Since the mechanisms of action of nitrates, beta-receptor blockers, and calcium antagonists differ, combination therapy of two or three of these drugs might be effective. Nitrates can cause reflex tachycardia that beta-receptor blockers can prevent. Therefore, in a patient with no contraindication to beta-receptor blockade, the combination of nitrates and a beta-receptor blocker may be beneficial antianginal therapy. In addition, the combination of beta blockers and calcium channel blockers is often useful if unwanted electrophysiological or inotropic side effects do not become manifest. Especially useful combinations may be a beta-receptor blocker plus nifedipine, or verapamil and a long-acting nitrate; these combinations would provide - coronary arterial dilation along with decreased myocardial contractility and oxygen demand without subjecting the patient to two medications having similar side effects. Patients with particularly severe angina may require one drug from each of the three classes.

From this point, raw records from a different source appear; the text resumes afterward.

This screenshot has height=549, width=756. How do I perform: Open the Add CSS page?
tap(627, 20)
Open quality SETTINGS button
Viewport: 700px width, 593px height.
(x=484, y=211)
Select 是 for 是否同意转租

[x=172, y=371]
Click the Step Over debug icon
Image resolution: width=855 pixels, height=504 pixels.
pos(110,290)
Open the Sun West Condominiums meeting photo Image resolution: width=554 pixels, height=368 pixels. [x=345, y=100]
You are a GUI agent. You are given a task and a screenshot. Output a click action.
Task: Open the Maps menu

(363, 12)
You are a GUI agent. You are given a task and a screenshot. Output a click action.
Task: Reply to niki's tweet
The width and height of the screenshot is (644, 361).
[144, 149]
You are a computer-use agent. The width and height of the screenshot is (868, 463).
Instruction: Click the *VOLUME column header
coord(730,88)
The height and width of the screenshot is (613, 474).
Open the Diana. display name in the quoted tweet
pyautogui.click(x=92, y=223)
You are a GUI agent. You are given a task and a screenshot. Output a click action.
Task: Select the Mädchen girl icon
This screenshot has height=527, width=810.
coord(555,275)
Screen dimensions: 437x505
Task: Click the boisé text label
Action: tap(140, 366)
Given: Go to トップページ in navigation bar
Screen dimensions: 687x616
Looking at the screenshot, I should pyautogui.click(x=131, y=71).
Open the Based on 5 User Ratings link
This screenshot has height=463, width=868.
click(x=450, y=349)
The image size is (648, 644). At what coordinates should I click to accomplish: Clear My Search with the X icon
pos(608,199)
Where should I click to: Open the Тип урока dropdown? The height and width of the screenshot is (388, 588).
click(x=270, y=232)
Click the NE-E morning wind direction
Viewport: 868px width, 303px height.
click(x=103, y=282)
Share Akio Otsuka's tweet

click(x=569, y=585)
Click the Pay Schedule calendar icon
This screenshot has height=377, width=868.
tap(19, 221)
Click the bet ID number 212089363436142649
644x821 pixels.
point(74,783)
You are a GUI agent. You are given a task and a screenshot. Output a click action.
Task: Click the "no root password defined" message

A patient experiencing a marked increase in the frequency or severity of angina, the new onset of angina at rest, or nocturnal angina should probably be admitted to an intensive care unit, placed at bed rest, and sedated if necessary. If not con-traindicated, beta blockade should be instituted. Sublingual nitroglycerin, oral and/or cutaneous nitrates should be administered, and if pain recurs, intravenous nitroglycerin can be initiated. In addition, nifedipine may be useful in the patient with no hypotension or with congestive heart failure. Verapamil or diltiazem may be useful in the patient with no heart failure. Most patients having unstable angina experience relief of chest pain with this approach and further evaluation, probably including coronary arteriography, can be undertaken when the patient is stable and pain-free. If angina does not abate with aggressive medical therapy, the patient should be considered for early coronary arteriography and for angioplasty or bypass surgery. An intra-aortic balloon pump may be inserted before cardiac catheterization or surgery to improve diastolic filling of the coronary arteries and to decrease af-terload. Many patients experience pain relief once balloon counterpulsation is initiated despite refractoriness to intensive medical antianginal therapy.